O fruto permitido
Magnólia Costa, 2001

The woman saw the fruit in the tree was good to eat, and attractive to the eyes,
and desirable because it would bring her knowledge; and she picked a fruit,
and she ate it; and she gave it to her husband, who also ate it. Then their eyes opened up, and they knew they were naked.

Genesis 3, 6-7

It all began with a woman. When she picked up the forbidden fruit and tasted it, she planted evil on earth but, at the same time, she sowed a great good: art, the possibility of materializing internal visions, experiencing a time out of time. With her transgressive act, woman created the feminine, a mysterious place opposites reconcile, mainly the sacred and the profane, the spiritual and the material.

Teresa Berlinck`s work discusses all those things. A carefully pruned tree, loaded with fruit-flowers, evokes art`s generating act, in which a mental image is summed up into a tangible object. That, however, doesn`t happen just metaphorically, because the two-dimensional object on the screen Teresa Berlinck captures images that consolidate, invading the observer`s space and amazing him or her with its almost magic three-dimensionality. The power of the symbols articulated in the images proposed by the artist is, thus, intensified by the objects` materiality and literality. There is no paradox, but femininity…

Volumetric or flat, the images conceived by Teresa Berlinck refer to ambiguities that emphasize the dimension of the feminine in her work, through a mystic bias. The experience of faith, both individual and collective, is translated in simple and anonymous forms, such as the views in Brazilian votive offerings of the 18th and 19th centuries. Those same forms, precisely for their symbolic density, also appear as a deviation for the demoniac, registering fears, perversions and several ineffable contents of the feminine psyche.
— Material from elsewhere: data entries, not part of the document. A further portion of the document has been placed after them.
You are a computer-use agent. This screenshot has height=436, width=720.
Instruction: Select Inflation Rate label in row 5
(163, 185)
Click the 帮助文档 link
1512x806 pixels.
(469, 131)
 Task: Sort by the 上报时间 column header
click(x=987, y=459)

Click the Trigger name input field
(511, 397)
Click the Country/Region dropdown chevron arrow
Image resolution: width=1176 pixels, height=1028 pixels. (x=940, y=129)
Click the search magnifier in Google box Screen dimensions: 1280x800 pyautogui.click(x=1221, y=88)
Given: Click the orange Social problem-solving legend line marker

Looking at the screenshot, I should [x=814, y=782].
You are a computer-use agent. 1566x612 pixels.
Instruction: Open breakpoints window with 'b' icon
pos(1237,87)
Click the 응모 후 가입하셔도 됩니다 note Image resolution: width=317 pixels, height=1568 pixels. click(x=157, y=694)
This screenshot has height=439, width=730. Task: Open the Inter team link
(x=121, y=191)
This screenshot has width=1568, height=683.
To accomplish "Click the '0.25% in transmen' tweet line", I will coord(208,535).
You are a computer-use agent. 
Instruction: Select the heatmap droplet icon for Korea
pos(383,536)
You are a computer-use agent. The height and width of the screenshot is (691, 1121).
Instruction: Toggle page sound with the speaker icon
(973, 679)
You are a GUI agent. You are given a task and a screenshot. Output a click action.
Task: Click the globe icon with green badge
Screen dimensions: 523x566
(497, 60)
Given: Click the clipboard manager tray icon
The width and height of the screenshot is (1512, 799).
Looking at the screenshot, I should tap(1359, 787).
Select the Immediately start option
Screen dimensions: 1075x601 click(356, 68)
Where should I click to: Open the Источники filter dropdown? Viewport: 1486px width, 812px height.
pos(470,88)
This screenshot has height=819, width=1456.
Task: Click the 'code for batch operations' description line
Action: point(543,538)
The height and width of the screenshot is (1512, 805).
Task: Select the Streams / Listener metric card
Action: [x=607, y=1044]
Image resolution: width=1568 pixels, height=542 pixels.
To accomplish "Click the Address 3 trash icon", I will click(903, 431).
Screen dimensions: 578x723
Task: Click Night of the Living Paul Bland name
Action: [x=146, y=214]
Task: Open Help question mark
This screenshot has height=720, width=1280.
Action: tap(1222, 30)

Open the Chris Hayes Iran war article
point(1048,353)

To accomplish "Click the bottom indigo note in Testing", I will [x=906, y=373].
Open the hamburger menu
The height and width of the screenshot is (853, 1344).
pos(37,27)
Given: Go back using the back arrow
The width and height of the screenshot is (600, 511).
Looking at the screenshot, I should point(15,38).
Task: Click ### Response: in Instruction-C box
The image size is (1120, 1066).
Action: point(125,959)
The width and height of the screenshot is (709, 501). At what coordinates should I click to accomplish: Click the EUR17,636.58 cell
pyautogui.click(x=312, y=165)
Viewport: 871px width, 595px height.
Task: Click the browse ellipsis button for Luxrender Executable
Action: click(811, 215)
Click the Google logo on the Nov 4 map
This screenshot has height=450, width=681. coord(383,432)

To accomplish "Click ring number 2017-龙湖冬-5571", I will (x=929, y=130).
The impression of familiarity one has before Teresa Berlinck`s imaginative universe refers to a disconcerting experience of time, induced not only by forms, but mainly by the way they are executed. Making use of the medieval technique of egg tempera, very prevalent in devotional panels, the artist produces atemporal images whose religious – feminine – character is reinforced by the artisanal aspect. The fruit of that work is a deep uproar in the notions of time and place, the end of limits between fantasy and history, as it happens in the feminine imagery. And before that fruit there is only one thing to do: to pick it and eat it.